*** Opening of Data for review ***
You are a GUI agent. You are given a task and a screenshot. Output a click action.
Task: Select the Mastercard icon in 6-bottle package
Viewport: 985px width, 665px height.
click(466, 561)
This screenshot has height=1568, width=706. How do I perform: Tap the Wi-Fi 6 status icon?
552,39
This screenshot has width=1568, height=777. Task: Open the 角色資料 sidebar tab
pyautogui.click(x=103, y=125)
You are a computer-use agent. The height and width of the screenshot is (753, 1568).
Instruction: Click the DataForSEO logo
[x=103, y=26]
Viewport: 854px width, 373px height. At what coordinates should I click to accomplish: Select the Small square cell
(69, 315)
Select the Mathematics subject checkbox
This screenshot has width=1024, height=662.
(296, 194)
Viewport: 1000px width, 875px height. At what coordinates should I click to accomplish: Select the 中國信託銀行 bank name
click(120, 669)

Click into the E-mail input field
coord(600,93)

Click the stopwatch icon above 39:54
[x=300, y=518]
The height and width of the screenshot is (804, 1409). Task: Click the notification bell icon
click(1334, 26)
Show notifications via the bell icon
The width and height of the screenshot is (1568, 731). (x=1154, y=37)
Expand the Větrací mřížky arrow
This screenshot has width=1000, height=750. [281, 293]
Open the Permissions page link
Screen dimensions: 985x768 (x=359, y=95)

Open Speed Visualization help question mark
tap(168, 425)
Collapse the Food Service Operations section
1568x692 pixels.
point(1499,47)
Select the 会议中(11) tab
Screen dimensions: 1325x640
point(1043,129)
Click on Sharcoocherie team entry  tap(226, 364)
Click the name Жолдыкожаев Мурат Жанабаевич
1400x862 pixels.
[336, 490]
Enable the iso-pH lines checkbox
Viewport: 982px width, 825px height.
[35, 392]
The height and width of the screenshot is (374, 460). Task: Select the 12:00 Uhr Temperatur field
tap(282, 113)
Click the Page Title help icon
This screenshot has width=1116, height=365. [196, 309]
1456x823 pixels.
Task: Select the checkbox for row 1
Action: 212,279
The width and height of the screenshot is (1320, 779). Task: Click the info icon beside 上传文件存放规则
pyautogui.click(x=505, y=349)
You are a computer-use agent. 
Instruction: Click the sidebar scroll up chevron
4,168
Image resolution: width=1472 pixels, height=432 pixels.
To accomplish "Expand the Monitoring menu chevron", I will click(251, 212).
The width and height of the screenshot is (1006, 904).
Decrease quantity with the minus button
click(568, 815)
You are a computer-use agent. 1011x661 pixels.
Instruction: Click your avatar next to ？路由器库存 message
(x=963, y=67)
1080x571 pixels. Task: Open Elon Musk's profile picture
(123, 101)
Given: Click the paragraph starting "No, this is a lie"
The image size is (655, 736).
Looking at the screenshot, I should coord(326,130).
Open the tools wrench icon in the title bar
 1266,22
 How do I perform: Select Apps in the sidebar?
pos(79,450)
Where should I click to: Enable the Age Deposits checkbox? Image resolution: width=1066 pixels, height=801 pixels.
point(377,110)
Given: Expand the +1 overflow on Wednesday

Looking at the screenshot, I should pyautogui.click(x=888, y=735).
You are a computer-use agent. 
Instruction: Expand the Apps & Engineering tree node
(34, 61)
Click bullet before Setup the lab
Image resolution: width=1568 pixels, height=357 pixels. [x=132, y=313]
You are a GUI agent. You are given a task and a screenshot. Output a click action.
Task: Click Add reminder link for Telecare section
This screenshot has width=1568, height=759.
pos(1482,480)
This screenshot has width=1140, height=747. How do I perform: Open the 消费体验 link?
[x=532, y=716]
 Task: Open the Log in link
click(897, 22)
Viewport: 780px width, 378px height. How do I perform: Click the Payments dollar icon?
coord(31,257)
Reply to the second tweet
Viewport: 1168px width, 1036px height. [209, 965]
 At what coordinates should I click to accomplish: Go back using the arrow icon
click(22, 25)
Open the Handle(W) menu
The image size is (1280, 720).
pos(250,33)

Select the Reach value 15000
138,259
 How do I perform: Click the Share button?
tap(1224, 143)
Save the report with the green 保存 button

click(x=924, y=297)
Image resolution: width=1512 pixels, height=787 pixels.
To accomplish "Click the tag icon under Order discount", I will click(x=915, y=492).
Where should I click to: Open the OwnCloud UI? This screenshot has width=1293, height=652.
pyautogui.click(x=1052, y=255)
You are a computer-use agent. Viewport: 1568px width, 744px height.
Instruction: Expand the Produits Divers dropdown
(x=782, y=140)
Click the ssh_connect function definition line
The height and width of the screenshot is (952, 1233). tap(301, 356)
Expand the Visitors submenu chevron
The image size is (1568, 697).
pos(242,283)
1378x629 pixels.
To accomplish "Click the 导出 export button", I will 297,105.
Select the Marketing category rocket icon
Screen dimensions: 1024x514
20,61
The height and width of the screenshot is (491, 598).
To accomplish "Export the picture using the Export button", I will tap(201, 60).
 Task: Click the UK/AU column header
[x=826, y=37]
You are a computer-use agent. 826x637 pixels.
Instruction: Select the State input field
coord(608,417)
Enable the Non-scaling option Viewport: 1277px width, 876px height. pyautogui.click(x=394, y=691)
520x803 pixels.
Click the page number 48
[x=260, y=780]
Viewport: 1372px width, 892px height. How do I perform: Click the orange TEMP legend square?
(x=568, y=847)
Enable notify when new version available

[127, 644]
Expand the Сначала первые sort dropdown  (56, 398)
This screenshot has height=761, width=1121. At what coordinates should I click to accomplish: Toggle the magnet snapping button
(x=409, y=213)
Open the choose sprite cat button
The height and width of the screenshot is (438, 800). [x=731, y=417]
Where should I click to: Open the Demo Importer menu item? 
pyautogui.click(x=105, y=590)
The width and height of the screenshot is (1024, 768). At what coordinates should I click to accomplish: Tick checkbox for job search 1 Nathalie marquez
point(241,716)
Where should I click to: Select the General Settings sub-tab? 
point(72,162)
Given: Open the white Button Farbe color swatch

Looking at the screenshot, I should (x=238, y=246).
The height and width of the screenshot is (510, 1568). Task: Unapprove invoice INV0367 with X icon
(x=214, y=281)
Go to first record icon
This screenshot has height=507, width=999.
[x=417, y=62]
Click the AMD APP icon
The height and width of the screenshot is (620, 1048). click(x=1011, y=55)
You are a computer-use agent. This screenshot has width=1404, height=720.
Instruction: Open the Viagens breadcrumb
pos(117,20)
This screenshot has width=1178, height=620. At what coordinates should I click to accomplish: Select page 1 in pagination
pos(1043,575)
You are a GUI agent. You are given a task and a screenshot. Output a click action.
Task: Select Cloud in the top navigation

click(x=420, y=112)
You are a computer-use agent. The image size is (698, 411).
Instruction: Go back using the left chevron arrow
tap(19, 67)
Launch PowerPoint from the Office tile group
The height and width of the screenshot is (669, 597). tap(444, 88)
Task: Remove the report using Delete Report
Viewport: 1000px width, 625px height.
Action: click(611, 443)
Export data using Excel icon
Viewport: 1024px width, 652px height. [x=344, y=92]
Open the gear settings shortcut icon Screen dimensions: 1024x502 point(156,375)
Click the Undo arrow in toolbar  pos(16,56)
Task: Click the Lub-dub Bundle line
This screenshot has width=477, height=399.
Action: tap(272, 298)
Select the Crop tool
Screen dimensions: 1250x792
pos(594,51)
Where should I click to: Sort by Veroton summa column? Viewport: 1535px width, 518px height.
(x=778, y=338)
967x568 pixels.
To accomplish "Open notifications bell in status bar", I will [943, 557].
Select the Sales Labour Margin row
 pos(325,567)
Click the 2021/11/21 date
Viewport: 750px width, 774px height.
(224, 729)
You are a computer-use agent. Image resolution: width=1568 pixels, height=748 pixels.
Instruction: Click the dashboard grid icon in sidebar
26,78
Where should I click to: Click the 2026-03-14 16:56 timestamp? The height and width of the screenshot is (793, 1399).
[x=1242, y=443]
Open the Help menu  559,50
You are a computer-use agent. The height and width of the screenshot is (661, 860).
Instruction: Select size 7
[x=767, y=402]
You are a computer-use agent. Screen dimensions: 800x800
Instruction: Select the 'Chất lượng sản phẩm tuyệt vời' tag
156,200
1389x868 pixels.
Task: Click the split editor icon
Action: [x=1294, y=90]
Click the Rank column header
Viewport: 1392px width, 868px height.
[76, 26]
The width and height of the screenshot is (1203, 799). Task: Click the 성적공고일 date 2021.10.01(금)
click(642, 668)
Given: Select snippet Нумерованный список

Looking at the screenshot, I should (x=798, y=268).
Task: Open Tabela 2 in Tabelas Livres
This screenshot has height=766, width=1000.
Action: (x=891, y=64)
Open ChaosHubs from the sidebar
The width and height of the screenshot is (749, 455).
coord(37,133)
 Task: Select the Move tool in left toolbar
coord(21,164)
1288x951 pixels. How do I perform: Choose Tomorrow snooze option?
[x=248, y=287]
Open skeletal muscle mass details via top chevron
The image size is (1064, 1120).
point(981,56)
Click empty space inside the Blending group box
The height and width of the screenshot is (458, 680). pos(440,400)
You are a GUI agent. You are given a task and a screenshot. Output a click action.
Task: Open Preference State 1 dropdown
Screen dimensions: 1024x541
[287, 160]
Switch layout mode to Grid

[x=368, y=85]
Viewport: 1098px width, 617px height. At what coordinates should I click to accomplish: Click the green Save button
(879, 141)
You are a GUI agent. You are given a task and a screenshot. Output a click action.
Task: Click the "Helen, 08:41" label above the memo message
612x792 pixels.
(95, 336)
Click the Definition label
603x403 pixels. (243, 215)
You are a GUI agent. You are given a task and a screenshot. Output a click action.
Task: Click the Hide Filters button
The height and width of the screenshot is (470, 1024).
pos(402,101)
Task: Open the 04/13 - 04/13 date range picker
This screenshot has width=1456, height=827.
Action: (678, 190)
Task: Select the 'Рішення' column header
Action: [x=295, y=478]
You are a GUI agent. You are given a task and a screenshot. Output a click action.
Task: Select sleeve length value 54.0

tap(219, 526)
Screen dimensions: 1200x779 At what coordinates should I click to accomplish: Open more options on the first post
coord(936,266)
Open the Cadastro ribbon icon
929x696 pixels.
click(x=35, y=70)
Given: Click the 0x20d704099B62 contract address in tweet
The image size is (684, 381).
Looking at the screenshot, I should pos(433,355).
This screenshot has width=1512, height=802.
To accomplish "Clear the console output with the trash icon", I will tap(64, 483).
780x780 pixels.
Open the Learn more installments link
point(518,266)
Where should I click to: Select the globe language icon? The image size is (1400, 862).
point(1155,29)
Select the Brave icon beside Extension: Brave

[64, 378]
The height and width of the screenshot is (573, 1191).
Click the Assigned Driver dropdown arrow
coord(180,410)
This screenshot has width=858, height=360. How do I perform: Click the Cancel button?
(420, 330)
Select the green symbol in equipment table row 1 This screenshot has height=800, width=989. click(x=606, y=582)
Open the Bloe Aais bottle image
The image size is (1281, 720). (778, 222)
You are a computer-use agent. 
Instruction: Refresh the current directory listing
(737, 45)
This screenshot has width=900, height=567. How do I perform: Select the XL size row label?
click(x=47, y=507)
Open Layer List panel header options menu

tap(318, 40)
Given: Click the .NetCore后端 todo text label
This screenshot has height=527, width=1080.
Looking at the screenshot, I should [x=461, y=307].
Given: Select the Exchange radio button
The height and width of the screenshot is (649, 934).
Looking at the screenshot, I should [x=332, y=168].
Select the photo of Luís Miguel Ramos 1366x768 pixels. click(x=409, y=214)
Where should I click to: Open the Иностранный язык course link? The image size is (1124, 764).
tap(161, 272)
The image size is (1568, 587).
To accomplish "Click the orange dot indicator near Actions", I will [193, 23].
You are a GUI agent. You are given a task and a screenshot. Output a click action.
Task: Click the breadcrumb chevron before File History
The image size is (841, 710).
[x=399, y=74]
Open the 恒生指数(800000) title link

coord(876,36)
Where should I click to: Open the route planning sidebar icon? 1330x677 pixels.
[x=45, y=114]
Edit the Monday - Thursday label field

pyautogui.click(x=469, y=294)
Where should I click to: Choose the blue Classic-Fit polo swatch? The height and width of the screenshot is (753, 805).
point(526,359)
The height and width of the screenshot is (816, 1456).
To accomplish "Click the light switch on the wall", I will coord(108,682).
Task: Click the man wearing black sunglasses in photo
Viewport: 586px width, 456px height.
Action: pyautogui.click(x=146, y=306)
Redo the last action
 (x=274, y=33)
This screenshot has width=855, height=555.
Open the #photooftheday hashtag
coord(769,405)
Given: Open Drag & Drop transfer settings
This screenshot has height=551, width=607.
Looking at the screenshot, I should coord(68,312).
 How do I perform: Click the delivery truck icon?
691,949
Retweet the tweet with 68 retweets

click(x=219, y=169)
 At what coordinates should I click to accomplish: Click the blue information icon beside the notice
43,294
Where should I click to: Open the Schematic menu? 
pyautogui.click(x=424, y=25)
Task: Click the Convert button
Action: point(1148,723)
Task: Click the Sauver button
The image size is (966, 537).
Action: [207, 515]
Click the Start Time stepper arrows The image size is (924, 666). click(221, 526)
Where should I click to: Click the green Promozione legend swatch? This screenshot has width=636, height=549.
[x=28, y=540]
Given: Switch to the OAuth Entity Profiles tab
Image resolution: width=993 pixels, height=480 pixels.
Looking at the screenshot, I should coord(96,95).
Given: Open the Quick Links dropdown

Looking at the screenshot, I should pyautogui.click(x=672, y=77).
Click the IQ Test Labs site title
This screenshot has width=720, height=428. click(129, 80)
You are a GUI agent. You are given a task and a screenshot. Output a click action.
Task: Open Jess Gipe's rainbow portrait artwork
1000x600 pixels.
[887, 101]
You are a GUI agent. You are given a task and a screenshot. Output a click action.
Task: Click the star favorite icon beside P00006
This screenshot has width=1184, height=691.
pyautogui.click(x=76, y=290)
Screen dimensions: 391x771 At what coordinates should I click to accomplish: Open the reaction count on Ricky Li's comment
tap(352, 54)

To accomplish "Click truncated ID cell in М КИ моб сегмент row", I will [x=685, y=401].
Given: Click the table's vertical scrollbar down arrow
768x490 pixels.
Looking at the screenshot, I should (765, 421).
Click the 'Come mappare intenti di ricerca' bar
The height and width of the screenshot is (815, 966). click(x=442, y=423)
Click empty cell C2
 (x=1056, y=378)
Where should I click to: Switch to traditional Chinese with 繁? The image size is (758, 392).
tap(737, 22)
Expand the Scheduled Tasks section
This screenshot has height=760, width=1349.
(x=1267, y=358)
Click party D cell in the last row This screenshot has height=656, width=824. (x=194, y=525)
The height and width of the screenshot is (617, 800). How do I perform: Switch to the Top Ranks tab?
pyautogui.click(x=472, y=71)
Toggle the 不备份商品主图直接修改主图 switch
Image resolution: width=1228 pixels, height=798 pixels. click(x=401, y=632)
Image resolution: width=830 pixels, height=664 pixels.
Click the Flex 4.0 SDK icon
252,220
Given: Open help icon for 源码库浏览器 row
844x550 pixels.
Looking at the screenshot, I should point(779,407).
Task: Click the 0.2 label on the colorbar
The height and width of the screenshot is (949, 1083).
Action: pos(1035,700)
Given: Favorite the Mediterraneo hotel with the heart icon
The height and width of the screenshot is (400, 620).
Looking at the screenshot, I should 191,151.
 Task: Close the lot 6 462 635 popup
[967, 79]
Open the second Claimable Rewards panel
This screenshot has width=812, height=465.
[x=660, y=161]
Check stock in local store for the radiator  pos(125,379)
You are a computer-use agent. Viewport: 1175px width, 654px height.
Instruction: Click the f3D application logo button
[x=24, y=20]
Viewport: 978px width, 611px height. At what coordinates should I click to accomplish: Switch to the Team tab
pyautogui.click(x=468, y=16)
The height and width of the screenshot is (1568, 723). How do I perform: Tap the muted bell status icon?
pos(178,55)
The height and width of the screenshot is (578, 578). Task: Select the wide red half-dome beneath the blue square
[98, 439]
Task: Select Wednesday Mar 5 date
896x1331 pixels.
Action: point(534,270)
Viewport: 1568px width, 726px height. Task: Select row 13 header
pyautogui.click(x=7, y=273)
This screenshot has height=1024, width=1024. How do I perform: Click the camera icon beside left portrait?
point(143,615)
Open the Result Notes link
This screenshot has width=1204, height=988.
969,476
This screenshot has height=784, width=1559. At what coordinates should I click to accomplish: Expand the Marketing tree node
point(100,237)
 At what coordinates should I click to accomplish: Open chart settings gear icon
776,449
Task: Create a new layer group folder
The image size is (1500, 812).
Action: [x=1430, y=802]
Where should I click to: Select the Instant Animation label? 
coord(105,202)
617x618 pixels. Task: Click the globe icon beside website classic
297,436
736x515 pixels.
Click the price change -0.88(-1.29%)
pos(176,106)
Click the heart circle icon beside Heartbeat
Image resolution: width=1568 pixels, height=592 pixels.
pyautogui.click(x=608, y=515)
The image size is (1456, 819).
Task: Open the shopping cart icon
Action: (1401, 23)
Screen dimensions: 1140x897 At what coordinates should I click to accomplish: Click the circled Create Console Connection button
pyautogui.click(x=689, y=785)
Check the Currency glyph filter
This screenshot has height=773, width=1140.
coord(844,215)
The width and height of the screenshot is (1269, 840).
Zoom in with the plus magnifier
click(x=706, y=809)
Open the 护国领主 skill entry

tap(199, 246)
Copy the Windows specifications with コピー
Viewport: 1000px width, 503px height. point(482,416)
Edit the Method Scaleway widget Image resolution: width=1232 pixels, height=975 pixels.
*** Close of Data for review ***
## What the exercise asks:
What you return must be the lines above that run from the line with "is (753, 1568)." to the line with "Enable the iso-pH lines checkbox", inclusive, each copied exactly.

## Task solution:
You are a computer-use agent. The height and width of the screenshot is (753, 1568).
Instruction: Click the DataForSEO logo
[x=103, y=26]
Viewport: 854px width, 373px height. At what coordinates should I click to accomplish: Select the Small square cell
(69, 315)
Select the Mathematics subject checkbox
This screenshot has width=1024, height=662.
(296, 194)
Viewport: 1000px width, 875px height. At what coordinates should I click to accomplish: Select the 中國信託銀行 bank name
click(120, 669)

Click into the E-mail input field
coord(600,93)

Click the stopwatch icon above 39:54
[x=300, y=518]
The height and width of the screenshot is (804, 1409). Task: Click the notification bell icon
click(1334, 26)
Show notifications via the bell icon
The width and height of the screenshot is (1568, 731). (x=1154, y=37)
Expand the Větrací mřížky arrow
This screenshot has width=1000, height=750. [281, 293]
Open the Permissions page link
Screen dimensions: 985x768 (x=359, y=95)

Open Speed Visualization help question mark
tap(168, 425)
Collapse the Food Service Operations section
1568x692 pixels.
point(1499,47)
Select the 会议中(11) tab
Screen dimensions: 1325x640
point(1043,129)
Click on Sharcoocherie team entry  tap(226, 364)
Click the name Жолдыкожаев Мурат Жанабаевич
1400x862 pixels.
[336, 490]
Enable the iso-pH lines checkbox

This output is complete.